Tried using 1.6 version of Spark that takes numberOfFeatures fifth argument in
the API but still getting featureImportance as null.
RandomForestClassifier rfc = getRandomForestClassifier( numTrees, maxBinSize,
maxTreeDepth, seed, impurity);
RandomForestClassificationModel rfm =
RandomForestClassificationModel.fromOld(model, rfc, categoricalFeatures,
numberOfClasses,numberOfFeatures);
System.out.println(rfm.featureImportances());
Stack Trace:
Exception in thread "main" java.lang.NullPointerException
at
org.apache.spark.ml.tree.impl.RandomForest$.computeFeatureImportance(RandomForest.scala:1152)
at
org.apache.spark.ml.tree.impl.RandomForest$$anonfun$featureImportances$1.apply(RandomForest.scala:1111)
at
org.apache.spark.ml.tree.impl.RandomForest$$anonfun$featureImportances$1.apply(RandomForest.scala:1108)
at
scala.collection.IndexedSeqOptimized$class.foreach(IndexedSeqOptimized.scala:33)
at
scala.collection.mutable.ArrayOps$ofRef.foreach(ArrayOps.scala:186)
at
org.apache.spark.ml.tree.impl.RandomForest$.featureImportances(RandomForest.scala:1108)
at
org.apache.spark.ml.classification.RandomForestClassificationModel.featureImportances$lzycompute(RandomForestClassifier.scala:237)
at
org.apache.spark.ml.classification.RandomForestClassificationModel.featureImportances(RandomForestClassifier.scala:237)
at
com.markmonitor.antifraud.ce.ml.CheckFeatureImportance.main(CheckFeatureImportance.java:49)
From: Rachana Srivastava
Sent: Wednesday, January 13, 2016 3:30 PM
To: '[email protected]'; '[email protected]'
Subject: Random Forest FeatureImportance throwing NullPointerException
I have a Random forest model for which I am trying to get the featureImportance
vector.
Map<Object,Object> categoricalFeaturesParam = new HashMap<>();
scala.collection.immutable.Map<Object,Object> categoricalFeatures =
(scala.collection.immutable.Map<Object,Object>)
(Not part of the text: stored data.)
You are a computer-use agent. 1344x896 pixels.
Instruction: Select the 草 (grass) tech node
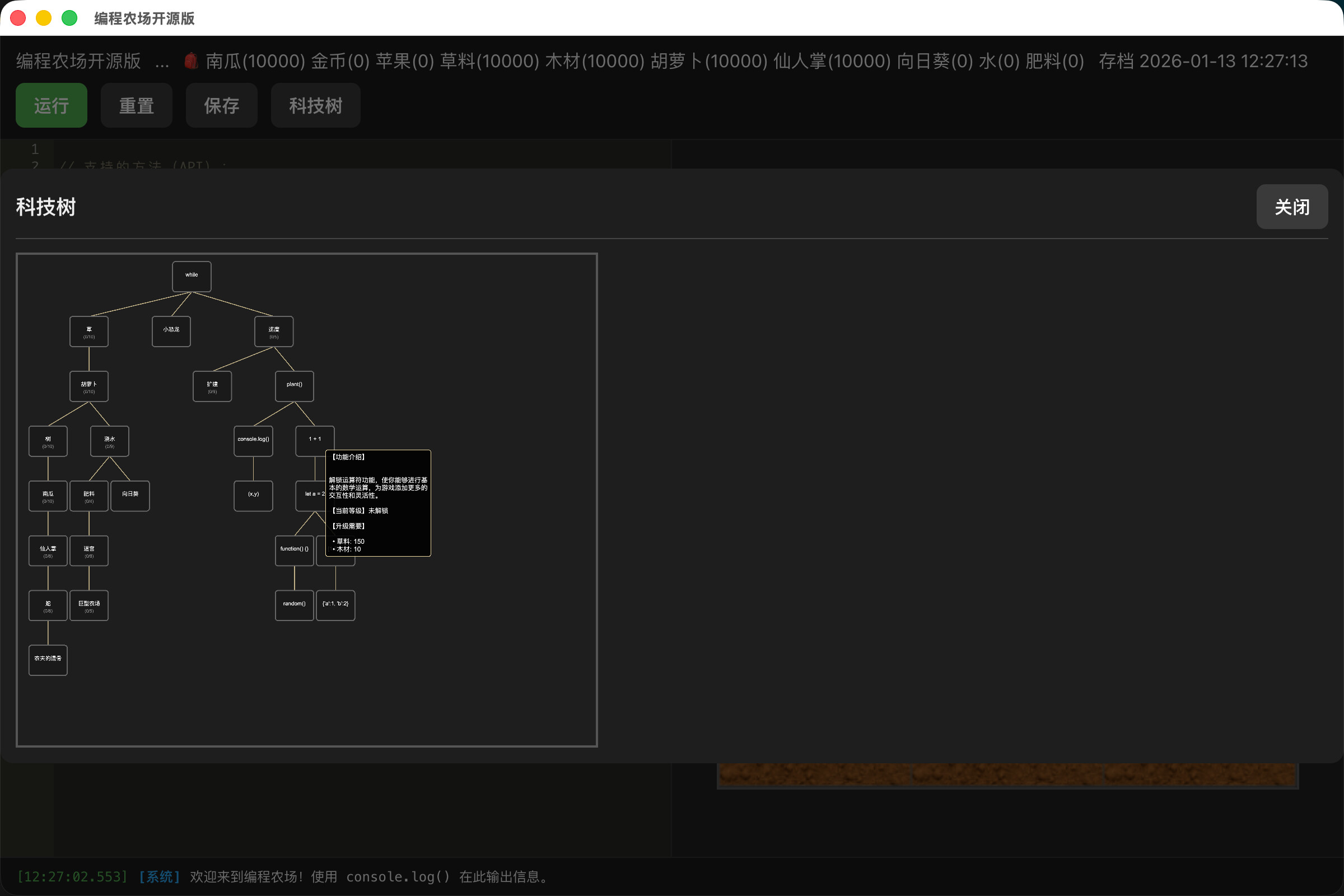coord(88,332)
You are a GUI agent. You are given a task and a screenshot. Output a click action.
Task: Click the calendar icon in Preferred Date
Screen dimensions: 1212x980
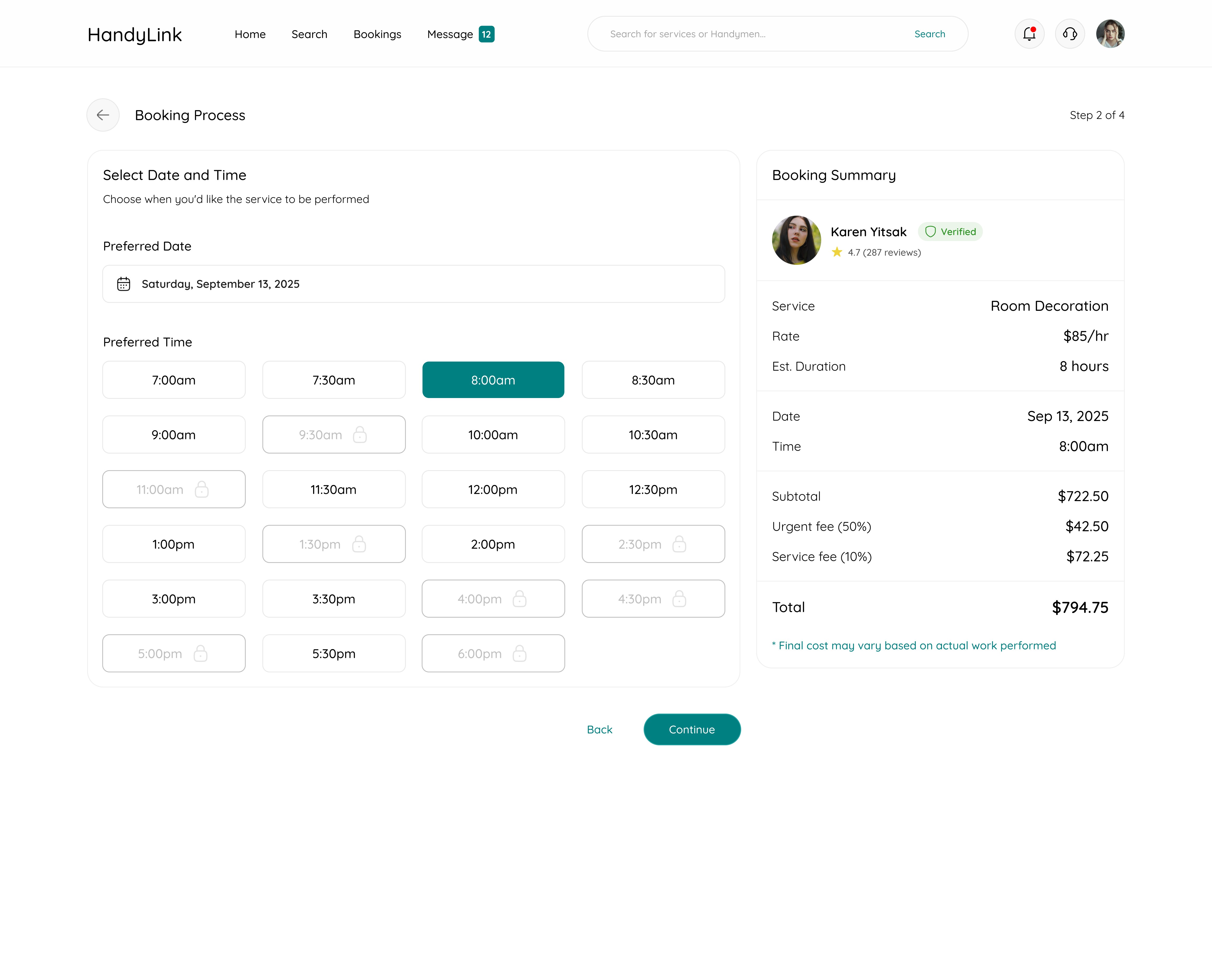coord(124,284)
scala.collection.immutable.Map$.MODULE$.apply(JavaConversions.mapAsScalaMap(categoricalFeaturesParam).toSeq());
int numberOfClasses =2;
RandomForestClassifier rfc = new RandomForestClassifier();
RandomForestClassificationModel rfm =
RandomForestClassificationModel.fromOld(model, rfc, categoricalFeatures,
numberOfClasses);
System.out.println(rfm.featureImportances());
When I run above code I found featureImportance as null. Do I need to set
anything in specific to get the feature importance for the random forest model.
Thanks,
Rachana